> [Requirements]:
Copy out every item below word for word, with each line unchanged.

> [Information provided]:
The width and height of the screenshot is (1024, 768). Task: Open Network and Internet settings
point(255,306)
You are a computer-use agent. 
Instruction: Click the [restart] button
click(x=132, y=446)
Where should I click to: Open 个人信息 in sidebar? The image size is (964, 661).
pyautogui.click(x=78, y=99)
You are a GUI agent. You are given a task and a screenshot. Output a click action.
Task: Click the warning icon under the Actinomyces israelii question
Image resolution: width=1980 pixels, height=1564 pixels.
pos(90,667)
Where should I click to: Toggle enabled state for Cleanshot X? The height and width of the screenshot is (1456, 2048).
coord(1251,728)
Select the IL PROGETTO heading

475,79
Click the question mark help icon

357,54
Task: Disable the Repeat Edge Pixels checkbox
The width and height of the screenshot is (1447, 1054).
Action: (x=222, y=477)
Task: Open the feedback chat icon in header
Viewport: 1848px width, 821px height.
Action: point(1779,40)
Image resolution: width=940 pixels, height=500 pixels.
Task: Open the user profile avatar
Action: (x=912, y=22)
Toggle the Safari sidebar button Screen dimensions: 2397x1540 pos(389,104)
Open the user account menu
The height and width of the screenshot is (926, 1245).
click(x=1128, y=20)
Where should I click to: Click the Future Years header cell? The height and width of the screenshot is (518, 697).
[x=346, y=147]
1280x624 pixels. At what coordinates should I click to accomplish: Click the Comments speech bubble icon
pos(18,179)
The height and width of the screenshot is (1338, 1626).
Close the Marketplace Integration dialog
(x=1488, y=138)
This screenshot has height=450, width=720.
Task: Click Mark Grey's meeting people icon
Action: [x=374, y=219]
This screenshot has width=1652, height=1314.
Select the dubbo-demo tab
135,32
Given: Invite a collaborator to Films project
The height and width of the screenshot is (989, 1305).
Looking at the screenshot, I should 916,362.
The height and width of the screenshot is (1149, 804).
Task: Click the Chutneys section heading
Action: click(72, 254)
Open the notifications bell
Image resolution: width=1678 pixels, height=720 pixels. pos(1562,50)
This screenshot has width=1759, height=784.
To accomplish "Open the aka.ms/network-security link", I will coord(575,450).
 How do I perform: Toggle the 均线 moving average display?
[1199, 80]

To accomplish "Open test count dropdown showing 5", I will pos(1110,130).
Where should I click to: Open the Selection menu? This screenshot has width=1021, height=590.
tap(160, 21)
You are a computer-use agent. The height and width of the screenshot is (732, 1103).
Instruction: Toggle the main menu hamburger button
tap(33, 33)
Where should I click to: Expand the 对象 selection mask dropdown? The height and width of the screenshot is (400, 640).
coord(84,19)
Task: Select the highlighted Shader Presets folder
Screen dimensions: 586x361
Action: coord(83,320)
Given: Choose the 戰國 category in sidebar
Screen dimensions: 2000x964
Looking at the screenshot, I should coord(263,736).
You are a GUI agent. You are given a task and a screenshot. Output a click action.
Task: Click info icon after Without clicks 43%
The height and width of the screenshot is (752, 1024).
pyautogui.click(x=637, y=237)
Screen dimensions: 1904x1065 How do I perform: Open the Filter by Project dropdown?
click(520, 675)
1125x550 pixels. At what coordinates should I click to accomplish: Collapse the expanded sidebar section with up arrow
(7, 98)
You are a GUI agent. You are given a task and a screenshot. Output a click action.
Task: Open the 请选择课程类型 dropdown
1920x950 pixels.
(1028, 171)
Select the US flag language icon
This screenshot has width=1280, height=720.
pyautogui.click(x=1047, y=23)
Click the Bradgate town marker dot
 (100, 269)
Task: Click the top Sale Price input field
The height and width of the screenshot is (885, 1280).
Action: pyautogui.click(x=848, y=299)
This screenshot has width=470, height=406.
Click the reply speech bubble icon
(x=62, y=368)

> [Output for this exercise]:
The width and height of the screenshot is (1024, 768). Task: Open Network and Internet settings
point(255,306)
You are a computer-use agent. 
Instruction: Click the [restart] button
click(x=132, y=446)
Where should I click to: Open 个人信息 in sidebar? The image size is (964, 661).
pyautogui.click(x=78, y=99)
You are a GUI agent. You are given a task and a screenshot. Output a click action.
Task: Click the warning icon under the Actinomyces israelii question
Image resolution: width=1980 pixels, height=1564 pixels.
pos(90,667)
Where should I click to: Toggle enabled state for Cleanshot X? The height and width of the screenshot is (1456, 2048).
coord(1251,728)
Select the IL PROGETTO heading

475,79
Click the question mark help icon

357,54
Task: Disable the Repeat Edge Pixels checkbox
The width and height of the screenshot is (1447, 1054).
Action: (x=222, y=477)
Task: Open the feedback chat icon in header
Viewport: 1848px width, 821px height.
Action: point(1779,40)
Image resolution: width=940 pixels, height=500 pixels.
Task: Open the user profile avatar
Action: (x=912, y=22)
Toggle the Safari sidebar button Screen dimensions: 2397x1540 pos(389,104)
Open the user account menu
The height and width of the screenshot is (926, 1245).
click(x=1128, y=20)
Where should I click to: Click the Future Years header cell? The height and width of the screenshot is (518, 697).
[x=346, y=147]
1280x624 pixels. At what coordinates should I click to accomplish: Click the Comments speech bubble icon
pos(18,179)
The height and width of the screenshot is (1338, 1626).
Close the Marketplace Integration dialog
(x=1488, y=138)
This screenshot has height=450, width=720.
Task: Click Mark Grey's meeting people icon
Action: [x=374, y=219]
This screenshot has width=1652, height=1314.
Select the dubbo-demo tab
135,32
Given: Invite a collaborator to Films project
The height and width of the screenshot is (989, 1305).
Looking at the screenshot, I should 916,362.
The height and width of the screenshot is (1149, 804).
Task: Click the Chutneys section heading
Action: click(72, 254)
Open the notifications bell
Image resolution: width=1678 pixels, height=720 pixels. pos(1562,50)
This screenshot has width=1759, height=784.
To accomplish "Open the aka.ms/network-security link", I will coord(575,450).
 How do I perform: Toggle the 均线 moving average display?
[1199, 80]

To accomplish "Open test count dropdown showing 5", I will pos(1110,130).
Where should I click to: Open the Selection menu? This screenshot has width=1021, height=590.
tap(160, 21)
You are a computer-use agent. The height and width of the screenshot is (732, 1103).
Instruction: Toggle the main menu hamburger button
tap(33, 33)
Where should I click to: Expand the 对象 selection mask dropdown? The height and width of the screenshot is (400, 640).
coord(84,19)
Task: Select the highlighted Shader Presets folder
Screen dimensions: 586x361
Action: coord(83,320)
Given: Choose the 戰國 category in sidebar
Screen dimensions: 2000x964
Looking at the screenshot, I should coord(263,736).
You are a GUI agent. You are given a task and a screenshot. Output a click action.
Task: Click info icon after Without clicks 43%
The height and width of the screenshot is (752, 1024).
pyautogui.click(x=637, y=237)
Screen dimensions: 1904x1065 How do I perform: Open the Filter by Project dropdown?
click(520, 675)
1125x550 pixels. At what coordinates should I click to accomplish: Collapse the expanded sidebar section with up arrow
(7, 98)
You are a GUI agent. You are given a task and a screenshot. Output a click action.
Task: Open the 请选择课程类型 dropdown
1920x950 pixels.
(1028, 171)
Select the US flag language icon
This screenshot has width=1280, height=720.
pyautogui.click(x=1047, y=23)
Click the Bradgate town marker dot
 (100, 269)
Task: Click the top Sale Price input field
The height and width of the screenshot is (885, 1280).
Action: pyautogui.click(x=848, y=299)
This screenshot has width=470, height=406.
Click the reply speech bubble icon
(x=62, y=368)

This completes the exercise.